**Reading text**
The application of the drive-by concept for the dynamic characterization of bridges is not limited to natural frequency assessment. Accurately extracting a bridge mode shape with sufficient spatial resolution usually requires a large number of sensors or multiple experimental setups. These issues make very attractive the idea of using the vehicle as a moving sensor to scan virtually every point along the bridge’s length. Zhang et al. [48] were pioneers in the development of a methodology for mode shape assessment from dynamic data of a moving vehicle. They proposed the use of a vehicle equipped with an exciter capable of applying a sinusoidal force. For this special vehicle moving over a bridge modeled as a plate, the authors analytically derived a solution for its vertical acceleration and proved that, under the assumption of a very stiff vehicle, the square of the modal ordinate amplitude is proportional to the amplitude of the acceleration spectra. The method was tested and demonstrated both numerically and experimentally in a reduced-scale experiment. However, the necessity to install a shaker on the vehicle imposed extra difficulties on practical applications.

Yang et al. [30] first introduced a formulation for assessing the mode shapes of a simply supported bridge in which the excitation is provided only by the passage of the vehicle. The authors demonstrated analytically that the mode shape can be extracted from the instantaneous amplitude, which is computed as the modulus of the analytical signal derived from the Hilbert transform of the part of the vehicle response related to the natural frequency of the bridge. This method implies the use of dedicated techniques to identify the frequency of the bridge and filter the signal to isolate only the portion related to the bridge. The authors applied the method to a case study involving a simply supported bridge and a sprung mass vehicle. From this study, two major drawbacks of the method became evident. Firstly, its accuracy, especially for higher order modes, seems to strongly rely on the use of very low speeds, on the order of 2 m/s, which would impose operational constraints from the practical point of view. Besides that, the results for higher-order modes have shown to be deeply affected by track irregularities which is another obstacle to be overcome to enable practical applications if the identification of higher-order modes is required.

A recent study conducted by Tan et al. [29] further investigated the methodology proposed by Yang et al. [30] for different values of the bridge’s damping ratio. As presented in Figure 8a, the damping significantly distorts the mode shape, shifting it to the left. Based on an analytical formulation of the bridge vehicle interaction model considering the damping, the authors proposed a correction factor for the original formulation which is a function of the bridge’s natural frequency and damping ratio. As can be seen in Figure 8b, the proposed correction can significantly improve the results; however, some distortion is still present for high damping values, which the authors claim can be corrected by applying a smooth operation to the instantaneous amplitudes.

Malekjafarian and OBrien [31] introduced the Short Time Frequency Domain Decomposition (STFDD) technique for mode shape assessment. This method is based on the application of the Frequency Domain Decomposition (FDD) [49] method to the signals measured in consecutive axles of the vehicle. The bridge is divided into equal-length segments (see Figure 9) and the measurement is performed in stages where each axle is over one of the segments. For each stage, a modal ordinate vector with two elements is obtained by the FDD, and since each stage has overlapping segments, the global mode shape vector can be reconstructed by a progressive rescaling procedure. The authors achieved satisfactory results under the influence of track irregularities by combining the STFDD with the method of subtracting the signal from consecutive axles. The performance of the method was not evaluated as a function of the vehicle speed; however, very low speeds (in the order of 1 m/s) were used in the presented case study. Although it has not been tested, it is possible to infer that the increase in speed will be harmful to the method since there will be a significant reduction in the acquisition time and, consequently, in the frequency resolution obtained with the FFTs.

**Information supplied**
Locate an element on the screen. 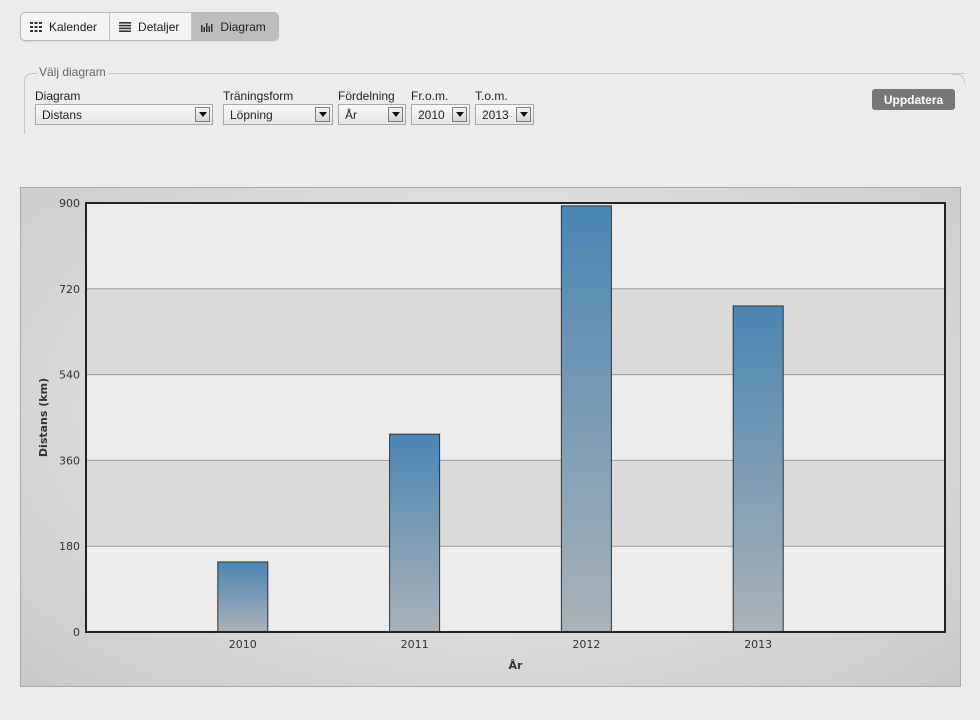 Image resolution: width=980 pixels, height=720 pixels. list-icon is located at coordinates (126, 26).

**What needs to be done**
In the text on bridge mode shapes, repeat the part that opens with the words containing "A recent study" and closes with "the instantaneous amplitudes.", keeping every word as it is. Work only from the bridge mode shape text.

**The answer**
A recent study conducted by Tan et al. [29] further investigated the methodology proposed by Yang et al. [30] for different values of the bridge’s damping ratio. As presented in Figure 8a, the damping significantly distorts the mode shape, shifting it to the left. Based on an analytical formulation of the bridge vehicle interaction model considering the damping, the authors proposed a correction factor for the original formulation which is a function of the bridge’s natural frequency and damping ratio. As can be seen in Figure 8b, the proposed correction can significantly improve the results; however, some distortion is still present for high damping values, which the authors claim can be corrected by applying a smooth operation to the instantaneous amplitudes.